Voice Controlled Games: The Rise of Speech Technology in Gaming

Last Updated August 12, 2021

Button mashing isn’t the only way to collect coins, smash bricks, and jump on top of enemies. Video games can now be won or lost using a secret weapon: our voices.

Creating a video game is extraordinarily difficult. First, you decide between designing a first-person shooter (FPS) or a role-playing game (RPG). Then, it takes years to properly flesh out the plot, the gameplay, character development, worlds, and game mechanics.

Hundreds of moving parts must come together seamlessly.

In open-world games, there are simply so many scenarios the game developers must run through, test, and create content for. Not only that, but the game must be able to change and adapt based on each player’s actions.

Additionally, there’s audio to add. That involves recording voiceovers with actors, not to mention translating it all for foreign markets.

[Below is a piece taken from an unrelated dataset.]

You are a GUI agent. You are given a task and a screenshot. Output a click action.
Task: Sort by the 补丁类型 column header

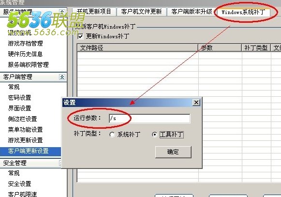click(256, 48)
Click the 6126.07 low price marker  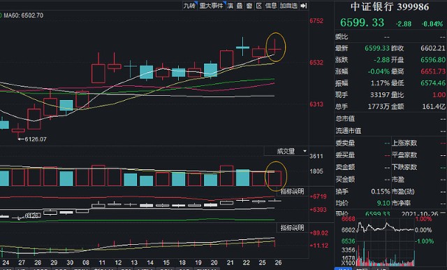tap(32, 139)
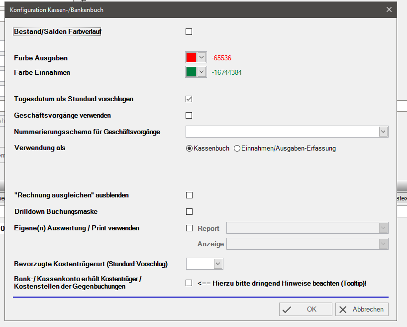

That’s why the game localization sector is growing so fast.

Now, imagine adding another level to gaming through speech recognition technology.

What is a voice-controlled video game?

A voice-controlled game allows you to command your character and interact with others through speech.

Innovative gaming companies champion this idea with the intention of making gaming more accessible for visually impaired and disabled people. It also allows players to immerse themselves further into gameplay through yet another layer of integration.

Voice control also lowers the learning curve for beginners, seeing as less importance is placed on figuring out controls.

The Challenge of Developing Voice-Controlled Games

The challenge for game developers is accounting for the hundreds of hours of speech data needed to build the voice-recognition engines for these games to run smoothly.

Developers must consider accents, dialects, and whole languages on top of baseline video game localization for players in different cultures. There’s also the gathering of all the different potential phrases or voice commands a user would say within the context of the game to account for.

Recording and implementing only a handful of expected phrases without accounting for natural language utterances means the player might never say the “correct” phrase to trigger a response.

As you can see, a lot goes into making speech recognition work smoothly. There’s nothing more frustrating as a gamer than having to repeat yourself, only to be met with your character’s impassive-yet-expectant stare.

So, let’s take a walk through the rise of speech technology in gaming. We’ll start with where we’ve been, move to where we are, then what we’re expecting to see more of.

Early Examples of Voice-Controlled Games

As with any new technology, pioneers will be the ones dealing with the uncharted territory.

Here’s a couple examples of those early attempts to incorporate speech recognition into video games.


In the late 1990s, Leonard Nimoy (whom you may know most famously for his role playing Spock in various incarnations of Star Trek) provided voice-over narration for what Matt Vella of Time Magazine named, “one of the strangest, most wonderful experiments in video game history: Seaman.”

Released for Sega’s Dreamcast console, the Japanese game put a virtual pet in the care of players who were charged with feeding, nurturing, and guiding its evolution from sea to land.

First released in 1999, the game’s speech recognition system was a little lackluster. Players spoke to the creature via a microphone accessory plugged into their controller, resulting in tedious gameplay and controls.

However, it was still lauded for its creativity, receiving an Excellence Award for Interactive Art at the Japan Media Arts Festival.

Perhaps it was the novelty of Nimoy’s voice that elevated the success of the game. Or maybe it was the wonderment of having a fish with a man’s face respond to your questions with their own witty responses.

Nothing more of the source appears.